Kutipan:
+===+

Kendal (ANTARA) - Budaya literasi di sekolah sering kali berhenti pada rutinitas membaca pagi, lalu menghilang begitu bel masuk berbunyi.
Setelah itu, semangat membaca dan menulis siswa perlahan menurun. Hasil karya mereka jarang mendapat ruang apresiasi yang layak, sehingga kegiatan literasi belum benar-benar menjadi kebutuhan belajar yang bermakna.
Kondisi ini menjadi tantangan tersendiri, terutama di sekolah yang memiliki keterbatasan sarana. Guru perlu menghadirkan strategi kreatif agar literasi tumbuh secara hidup dan berkelanjutan.
Dari kegelisahan itulah lahir gagasan menghadirkan Tembok Literasi, sebuah ruang publik sederhana di sekolah tempat karya tulis dan visual murid dipajang.
Tembok kosong di depan kelas disulap menjadi galeri kecil yang setiap hari menampilkan hasil karya anak-anak. Setiap coretan, komik, dan tulisan di dinding itu menjadi saksi tumbuhnya semangat membaca, menulis, dan berekspresi di sekolah.
Program ini dijalankan dengan mengintegrasikan metode MIKiR (Mengalami, Interaksi, Komunikasi, Refleksi) yang diinisiasi oleh Tanoto Foundation. Pendekatan ini membantu murid membangun keterampilan berpikir tingkat tinggi sekaligus memberi pengalaman belajar yang mendalam dan menyenangkan.
Pada tahap Mengalami, murid membaca berbagai sumber ajar tentang cara membuat komik, baik dari buku maupun dari situs digital berbasis kecerdasan buatan. Setelah itu mereka memasuki tahap Interaksi, berdiskusi dalam kelompok kecil untuk membuat skenario cerita, lalu berkolaborasi menggunakan Gemini, ChatGPT, dan Canva dalam menyusun komik digital.
Proses belajar menjadi lebih menarik karena murid dapat berkreasi dan memanfaatkan teknologi dengan tujuan positif.
Karya yang sudah selesai dikomunikasikan di depan kelas untuk mendapatkan umpan balik dari guru dan teman sebaya sebelum akhirnya dipajang di Tembok Literasi.
Momen ini selalu menghadirkan kebanggaan tersendiri bagi anak-anak. Pada tahap Refleksi, murid menuliskan jurnal literasi harian dan melakukan refleksi lisan agar pengalaman belajar benar-benar tertanam dan bermakna.
Perubahan mulai terlihat. Murid menjadi lebih antusias membaca dan menulis karena karya mereka diapresiasi secara terbuka. Kemampuan memahami bacaan meningkat, begitu pula kepercayaan diri mereka dalam mengemukakan ide. Diskusi di kelas menjadi lebih hidup, dan orang tua ikut mendukung karena dapat melihat langsung hasil karya anak-anak yang terpajang di sekolah.
Beberapa ungkapan murid menjadi bukti perubahan itu.
“Jadi suka membaca karena karya ditempel di Tembok Literasi. Rasanya bangga sekali,” tutur Viola, murid kelas 5.

+===+

Data Ditampilkan:

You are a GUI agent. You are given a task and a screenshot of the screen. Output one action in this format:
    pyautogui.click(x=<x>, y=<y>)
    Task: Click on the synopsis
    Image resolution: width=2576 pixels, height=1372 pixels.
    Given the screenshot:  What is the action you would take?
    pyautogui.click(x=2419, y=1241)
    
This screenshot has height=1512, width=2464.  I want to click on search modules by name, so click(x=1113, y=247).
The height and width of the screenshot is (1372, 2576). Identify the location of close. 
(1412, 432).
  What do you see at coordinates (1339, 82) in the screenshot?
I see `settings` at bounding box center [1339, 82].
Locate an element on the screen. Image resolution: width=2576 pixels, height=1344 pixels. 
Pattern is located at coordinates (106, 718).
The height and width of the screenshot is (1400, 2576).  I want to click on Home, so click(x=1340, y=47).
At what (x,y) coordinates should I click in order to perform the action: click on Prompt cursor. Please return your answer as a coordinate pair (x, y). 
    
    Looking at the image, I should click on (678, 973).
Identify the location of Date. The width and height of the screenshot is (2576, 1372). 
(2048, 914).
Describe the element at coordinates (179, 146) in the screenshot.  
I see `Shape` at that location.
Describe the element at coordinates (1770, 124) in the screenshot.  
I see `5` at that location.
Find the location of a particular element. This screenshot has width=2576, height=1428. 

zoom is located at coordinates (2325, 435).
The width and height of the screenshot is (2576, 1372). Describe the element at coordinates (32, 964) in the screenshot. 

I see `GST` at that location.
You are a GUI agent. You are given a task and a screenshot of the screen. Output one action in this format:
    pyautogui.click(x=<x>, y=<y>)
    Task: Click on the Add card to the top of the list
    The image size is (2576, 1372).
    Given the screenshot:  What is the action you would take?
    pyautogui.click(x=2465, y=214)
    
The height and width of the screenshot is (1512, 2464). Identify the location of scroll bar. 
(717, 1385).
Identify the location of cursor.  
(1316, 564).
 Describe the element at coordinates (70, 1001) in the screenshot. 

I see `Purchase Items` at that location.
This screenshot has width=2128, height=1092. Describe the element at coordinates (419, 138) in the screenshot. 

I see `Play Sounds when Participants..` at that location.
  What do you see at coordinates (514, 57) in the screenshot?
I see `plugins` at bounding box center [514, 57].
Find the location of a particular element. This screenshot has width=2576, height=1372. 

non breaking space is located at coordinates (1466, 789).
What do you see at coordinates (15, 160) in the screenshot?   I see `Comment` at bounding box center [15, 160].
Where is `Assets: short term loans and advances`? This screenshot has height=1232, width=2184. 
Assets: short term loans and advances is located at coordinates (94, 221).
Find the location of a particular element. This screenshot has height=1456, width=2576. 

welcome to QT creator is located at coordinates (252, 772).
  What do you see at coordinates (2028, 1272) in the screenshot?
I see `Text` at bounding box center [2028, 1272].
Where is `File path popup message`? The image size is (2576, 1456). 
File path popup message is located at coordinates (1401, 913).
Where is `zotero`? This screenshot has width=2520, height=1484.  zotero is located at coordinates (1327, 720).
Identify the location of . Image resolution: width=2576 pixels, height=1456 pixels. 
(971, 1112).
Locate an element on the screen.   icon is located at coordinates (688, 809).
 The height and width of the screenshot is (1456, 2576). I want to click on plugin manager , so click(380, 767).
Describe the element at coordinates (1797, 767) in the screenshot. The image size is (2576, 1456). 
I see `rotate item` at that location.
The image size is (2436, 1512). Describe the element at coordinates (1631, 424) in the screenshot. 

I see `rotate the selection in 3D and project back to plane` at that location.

+===+

Soal untuk Dijawab:
A - Ulangi kata demi kata bagian kutipan mulai dari "Pada tahap Mengalami, murid" sampai "dengan tujuan positif.".
B - Tentukan apakah setiap pernyataan berikut sesuai dengan kutipan, jawab ya atau tidak, lalu sertakan kata-kata kutipan yang menentukannya: (i) Metode MIKiR diinisiasi oleh Tanoto Foundation. (ii) Pada tahap Interaksi, murid menuliskan jurnal literasi harian. (iii) Viola adalah murid kelas 6.
Data tersebut diambil dari sumber lain.

Hasil Pengerjaan:
A -
Pada tahap Mengalami, murid membaca berbagai sumber ajar tentang cara membuat komik, baik dari buku maupun dari situs digital berbasis kecerdasan buatan. Setelah itu mereka memasuki tahap Interaksi, berdiskusi dalam kelompok kecil untuk membuat skenario cerita, lalu berkolaborasi menggunakan Gemini, ChatGPT, dan Canva dalam menyusun komik digital.
Proses belajar menjadi lebih menarik karena murid dapat berkreasi dan memanfaatkan teknologi dengan tujuan positif.

B -
(i) Ya: "metode MIKiR (Mengalami, Interaksi, Komunikasi, Refleksi) yang diinisiasi oleh Tanoto Foundation"
(ii) Tidak: "Pada tahap Refleksi, murid menuliskan jurnal literasi harian"
(iii) Tidak: "tutur Viola, murid kelas 5"